Sun announced what I’d call it’s first step in building an IT management platform, Sun xVM Ops Center. While most of the attention will be on the word “virtualization,” it’s important to keep in mind that Ops Center isn’t only for virtualization management. Sure, that’s part of it: but working with, if not managing virtualization is just what’s expected now.
Microsoft’s dreams that virtualization will be just another commodified part of the stack sound more real as time goes one: it’s sort of the same sentiment that open source isn’t a big, wagging deal now-a-days, it’s just how (most new) software is done.
xVM Ops Center Functionality
To that end, check out Sun’s list of what Ops Center does:
Again, for me, the important thing is that Sun is pulling together it’s existing IT management offerings into a more unified suite that handles “normal,” physical IT and “new and hip,” virtualized IT. Sun N1 and Sun Connection (their Aduva acquisition) are being rolled into Ops Center (and presumably end-of-lifed as stand-alone products). With the xVM technology – assuming all the stuff actually works – this means xVM Ops Center is “mature” when it comes to virtualization and provisioning with the exception that Windows virtualization isn’t available right now.
Provisioning
Provisioning is the interesting angle here as most IT management platforms I follow – with the exception of Microsoft – don’t place too much emphasis on it. To me “provisioning” means installing and configuring the software and settings on computers. People usually like to separate server provisioning from desktop provisioning, mostly along the angle of servers being more important – yeah, to admins, but not to the desktop users ;>
When we talked with Sun’s Oren Teich last week, he gave us some impressive momentum figures and facts for Sun Connect/Aduva which included 1,000’s of computers under management and heterogeneous environments (that is, Sun Connect with Solaris and Linix). I’d be curious how Sun Connect stacks up next to Puppet. The Puppet philosophy is slightly different than raw provisioning, but it addresses the same problem.

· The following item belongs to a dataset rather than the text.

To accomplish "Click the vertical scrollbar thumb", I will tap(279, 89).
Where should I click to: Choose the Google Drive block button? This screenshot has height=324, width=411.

Relative to the IT Management Landscape
Now, Sun has a lot of catching up to do in the general IT management area. The perception is largely that Sun IT management manages Sun stuff – Solaris, SPARC, etc. That said, with the re-surgence of Solaris fandom I’ve been seeing this year, being the source for Solaris and Linux management would be a good long-term strategy toe-hold for Sun. The most important thing is to work on covering Windows as well. Getting those three OS silos covered, along with the open source angle, would give Sun a nicely unique position. At that point, the challenge would “just” be delivering code that works and selling it.
SaaS
Also of interest, pulling from the Sun Connection is the whole SaaS angle. I neglected to ask Oren about the SaaS legacy when it comes to rolling Sun Connection into xVM Ops Center. Nonetheless, the important thing to note is that Sun is a lot more open to SaaS based IT management than existing vendors: most of them start babbling about paying attention to “customer requests,” security, and other “nevermind that”‘s when you mention SaaS.
GPLv3
Rounding out the interestingnesses of the xVM Ops Center launch, as mentioned elsewhere sometime ago, this will be the first open source offering from Sun released under the GPLv3.
Disclaimer: Sun is a client, as is Microsoft’s STB group.
Technorati Tags: xvm, gplv4, sunw, xvnopscenter, itmanagement, microsoft, virtualization, platforms
Puppet is really a configuration management tool, not a provisionning system. Sure, you can provision application and services with puppet, but only after you have installed the OS on your server. The way I see it, Sun Connection seems more like a replacement for kickstart, autoyast, jumpstart, yum, up2date, etc… The xVM Ops Center features list include "Configuration management". I'm curious to see what it does exactly.
That was also my question (see comments)
http://blogs.sun.com/teich/entry/open_source_sun_xvm_ops
Definitly something that the community could integrate into openxvm.